You say your target audience is mainly women. Is being an entrepreneur different if you’re a woman?
It is. Men and women both struggle with the same knowledge questions, the same eagerness to find out how something works. But once guys learn how something is done, they usually just go ahead and do it. It’s different for women – women are often held back by limiting beliefs. “I’m not worthy, I’m not enough, people will judge me, society will reject me.”
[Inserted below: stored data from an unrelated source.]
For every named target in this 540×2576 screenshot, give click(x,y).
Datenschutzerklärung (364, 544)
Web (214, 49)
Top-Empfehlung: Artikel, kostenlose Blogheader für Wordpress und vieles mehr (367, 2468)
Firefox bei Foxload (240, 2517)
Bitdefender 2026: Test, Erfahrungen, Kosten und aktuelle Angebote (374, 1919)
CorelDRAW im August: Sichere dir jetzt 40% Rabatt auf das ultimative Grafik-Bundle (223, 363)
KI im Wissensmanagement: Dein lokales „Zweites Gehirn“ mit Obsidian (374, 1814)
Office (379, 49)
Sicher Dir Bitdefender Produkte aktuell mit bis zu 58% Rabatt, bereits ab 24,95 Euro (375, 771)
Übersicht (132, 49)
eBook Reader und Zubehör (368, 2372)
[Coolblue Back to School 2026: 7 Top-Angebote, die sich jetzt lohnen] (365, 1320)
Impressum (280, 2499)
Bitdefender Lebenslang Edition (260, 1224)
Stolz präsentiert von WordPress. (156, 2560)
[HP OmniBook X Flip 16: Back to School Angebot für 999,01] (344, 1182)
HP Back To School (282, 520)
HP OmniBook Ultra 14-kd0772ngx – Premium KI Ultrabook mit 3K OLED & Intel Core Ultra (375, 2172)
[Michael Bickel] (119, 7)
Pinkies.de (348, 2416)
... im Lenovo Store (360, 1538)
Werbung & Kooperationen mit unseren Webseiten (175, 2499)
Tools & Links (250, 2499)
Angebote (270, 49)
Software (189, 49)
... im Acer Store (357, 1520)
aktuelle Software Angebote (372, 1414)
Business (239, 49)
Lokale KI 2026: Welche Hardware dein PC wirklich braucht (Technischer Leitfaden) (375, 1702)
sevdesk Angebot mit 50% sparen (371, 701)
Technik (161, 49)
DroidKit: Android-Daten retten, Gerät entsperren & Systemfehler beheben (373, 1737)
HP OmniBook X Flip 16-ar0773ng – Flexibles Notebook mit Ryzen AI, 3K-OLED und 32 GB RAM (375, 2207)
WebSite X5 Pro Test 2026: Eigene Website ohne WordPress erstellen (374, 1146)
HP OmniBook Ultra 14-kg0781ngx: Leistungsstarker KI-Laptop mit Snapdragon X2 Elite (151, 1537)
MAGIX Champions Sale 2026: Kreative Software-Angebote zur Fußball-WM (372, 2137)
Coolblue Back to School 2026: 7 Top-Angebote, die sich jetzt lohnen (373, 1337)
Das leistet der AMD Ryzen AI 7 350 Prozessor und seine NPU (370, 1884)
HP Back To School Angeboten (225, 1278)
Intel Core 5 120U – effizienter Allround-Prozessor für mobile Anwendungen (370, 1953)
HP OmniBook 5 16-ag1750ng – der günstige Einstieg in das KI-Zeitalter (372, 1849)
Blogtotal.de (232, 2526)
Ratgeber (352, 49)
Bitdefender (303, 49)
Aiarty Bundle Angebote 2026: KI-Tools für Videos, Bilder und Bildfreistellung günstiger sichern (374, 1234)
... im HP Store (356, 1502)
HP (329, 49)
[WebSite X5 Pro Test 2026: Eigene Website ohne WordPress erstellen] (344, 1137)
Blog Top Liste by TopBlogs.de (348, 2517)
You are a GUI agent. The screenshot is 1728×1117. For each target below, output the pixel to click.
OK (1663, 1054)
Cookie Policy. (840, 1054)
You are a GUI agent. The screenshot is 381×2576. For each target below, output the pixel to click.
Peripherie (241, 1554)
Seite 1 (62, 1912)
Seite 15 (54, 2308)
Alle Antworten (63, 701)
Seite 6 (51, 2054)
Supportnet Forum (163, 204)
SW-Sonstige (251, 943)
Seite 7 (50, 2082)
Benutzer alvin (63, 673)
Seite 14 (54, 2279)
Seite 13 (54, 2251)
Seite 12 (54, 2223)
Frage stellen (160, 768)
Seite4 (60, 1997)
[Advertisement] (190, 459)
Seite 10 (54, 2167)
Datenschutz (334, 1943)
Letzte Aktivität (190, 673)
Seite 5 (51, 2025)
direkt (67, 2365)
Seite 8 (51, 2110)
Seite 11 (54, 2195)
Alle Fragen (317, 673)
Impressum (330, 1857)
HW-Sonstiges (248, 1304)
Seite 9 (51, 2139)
That’s why in my program I put a lot of emphasis on mindset work. Because you are in the right place. You are just as worthy as everyone else. You are knowledgeable and beautiful and this is your time. You are a professional and you are ready, now we just need to work on your confidence.
Apart from affirmations, what are some other ways to build confidence?
Affirmations and daily journaling are important, but the most important thing is building some momentum of courage. You just need to get out there and do things. Start with just a little bit of bravery to take a little step. Post something on LinkedIn. Send that first e-mail. Call someone. Then, judge how it went.
We tend to judge situations before they even happen. Are you worried that something won’t work or people will laugh at you? Maybe they will, but you can’t know for sure. Test it. Have the curiosity of a scientist. You won’t get kicked out of your community for wanting to develop yourself professionally. Sure, your blog or offering might not work out the way you want it to, but the only way to improve it is to put it out there, analyze the results and go from there.
We all have this fear of rejection. “Oh, the client said ‘no’ to me!” We take it personally, even though it’s completely normal. My coach told me to get out there and call people before I was ready, because she wanted me to get comfortable with rejection. Hearing ‘no’ often is good – you realize it’s not personal, it’s just part of business. Once you truly embrace that, it’s easier to move forward.